IT IS a dangerous mistake for leaders to make laws on the basis of received wisdom. To quote Dr Martin Luther King Jr: ‘Morality cannot be legislated, but behaviour can be regulated. Judicial decrees may not change the heart, but they can restrain the heartless.’
Amidst the raft of commentators deconstructing Covid policies and their devastating impact (collective and individually) including the predictably catastrophic effects of the lockdowns, one can logically conclude that those responsible were completely devoid of compassion or empathy.
I would call these sanctimonious authoritarians ‘Tin Men’ lacking hearts in every edict they release, bent on shaping as inhumane a society as possible by chilling the hopes and wellbeing of their constituents. The forced isolation of old and infirm people along with abandonment of the poor, and other institutional non-Covid crimes such as police cover-ups of sex abuse to dodge accusations of racism reveals a malevolent intent to curate a more nasty and factious world for everyone except those in power. Throw in the further weakening of familial bonds, community networks and friendships from harsh restrictions, and it all appears to be driven by a desire to crush the human spirit.

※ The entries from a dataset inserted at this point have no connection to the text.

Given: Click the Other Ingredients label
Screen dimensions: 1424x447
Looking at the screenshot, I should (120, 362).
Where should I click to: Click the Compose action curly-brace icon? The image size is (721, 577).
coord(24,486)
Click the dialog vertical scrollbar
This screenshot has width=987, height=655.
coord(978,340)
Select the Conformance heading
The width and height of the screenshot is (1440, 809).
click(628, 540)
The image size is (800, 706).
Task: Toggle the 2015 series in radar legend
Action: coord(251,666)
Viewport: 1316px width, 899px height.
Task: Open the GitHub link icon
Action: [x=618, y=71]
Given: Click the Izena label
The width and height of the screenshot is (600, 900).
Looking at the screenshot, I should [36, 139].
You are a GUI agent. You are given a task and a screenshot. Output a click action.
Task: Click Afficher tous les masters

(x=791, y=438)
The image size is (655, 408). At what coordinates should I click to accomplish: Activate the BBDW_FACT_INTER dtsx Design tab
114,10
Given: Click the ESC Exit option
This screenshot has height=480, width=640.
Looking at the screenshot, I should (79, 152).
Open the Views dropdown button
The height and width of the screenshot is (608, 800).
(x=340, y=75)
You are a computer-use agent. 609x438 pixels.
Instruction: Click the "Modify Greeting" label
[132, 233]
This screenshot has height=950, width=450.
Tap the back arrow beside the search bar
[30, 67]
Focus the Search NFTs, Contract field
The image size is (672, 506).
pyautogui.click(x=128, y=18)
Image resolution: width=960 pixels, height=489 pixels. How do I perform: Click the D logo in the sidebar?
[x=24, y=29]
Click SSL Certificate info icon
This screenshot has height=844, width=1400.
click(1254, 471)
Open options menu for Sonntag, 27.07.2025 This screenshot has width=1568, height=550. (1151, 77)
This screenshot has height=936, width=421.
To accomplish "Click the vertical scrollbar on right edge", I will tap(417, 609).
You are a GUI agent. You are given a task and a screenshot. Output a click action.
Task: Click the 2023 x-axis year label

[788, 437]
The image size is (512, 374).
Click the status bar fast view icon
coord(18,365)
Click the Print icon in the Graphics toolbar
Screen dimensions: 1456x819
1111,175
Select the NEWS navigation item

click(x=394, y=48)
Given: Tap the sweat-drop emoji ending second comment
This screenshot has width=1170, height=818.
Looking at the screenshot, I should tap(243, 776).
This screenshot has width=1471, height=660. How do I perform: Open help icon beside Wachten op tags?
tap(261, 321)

It leaves society broken into a state that was well summed up by the 17th century philosopher Thomas Hobbes in his book Leviathan or The Matter, Forme and Power of a Commonwealth Ecclesiasticall and Civil, written during the English Civil War: ‘In such condition there is no place for industry, because the fruit thereof is uncertain, and consequently no culture of the earth, no navigation nor the use of commodities that may be imported by sea, no commodious building, no instruments of moving and removing such things as require much force, no knowledge of the face of the earth, no account of time, no arts, no letters, no society, and which is worst of all, continual fear and danger of violent death, and the life of man, solitary, poor, nasty, brutish, and short.’
Everything about the policies imposed points to a desire to create such a world. In a recent interview with Brett Weinstein, Neil Oliver compared the gradual truth revelations in the current post-traumatic Covid analysis to a ‘leaky colander’. With more people seeking and facing the truth will the dam finally burst?
Professor Norman Fenton, another of Weinstein’s interviewees, whose findings challenging mRNA vaccine efficacy were featured on TCW last year, says that everything we were told to do – locking the vulnerable indoors, shutting gyms, staying away from hospital until critically ill and avoiding the beach – was the exact opposite of what should have been advised. He concludes that a sinister agenda must have driven institutional decisions. Like many in the growing community of Covid vaccine and lockdown sceptics he has been ostracised by mainstream academia. Fenton was also libelled by editors of Wikipedia who accused him on the platform of spreading misinformation before he successfully fought to have the content removed. That he is a specialist in ‘Bayesian’ statistical formulas which have been used in court cases to assess a defendant’s guilt based on probabilities and context determining the accuracy of evidence presented, counted for naught. Yet this type of analysis is most useful in scenarios where only limited empirical data is available and serves to narrow down causation by eliminating factors which are merely circumstantial.
Fenton points out that much of the information circulated by mainstream media about Covid which influenced public perceptions has been based on false data, one instance being the mislabelling of deaths after the first vaccine shot as being ‘unvaccinated’. Another is the BBC last month incorrectly stating that 8 per cent of the UK population remained unvaccinated, when the correct figure from UKHSA reporting was closer to 30 per cent. The reason under-reporting of unvaccinated numbers matters is that it skews the proportion of non-Covid related deaths in the unvaccinated population to appear higher than it actually is.
Fenton blames the institutional capture of medical practitioners and academics in part on the peer review system. Any dissent from accepted narratives results in being shunned (as he was) with journals refusing to publish his work.
If we want to create a kinder and more compassionate world and avoid further human suffering there will need to be an about-face and acceptance that wrong decisions were made and some soul-searching by those – not least the mainstream media – who not only refused to interrogate these decisions but actively co-operated in promoting them and imposing them on the population. As Bob Moran pointed out in TCW on Wednesday, this needs to start with journalists and doctors: ‘Journalists are not supposed to be gatekeepers of the truth. They shouldn’t get to decide what truths the public are allowed to hear any more than doctors should get to decide who gets treated and who doesn’t’.
Let us hope the Tin Men and Women who govern us will listen and those who unquestioningly supported their narrative can manage to locate their missing hearts and do that before it is too late.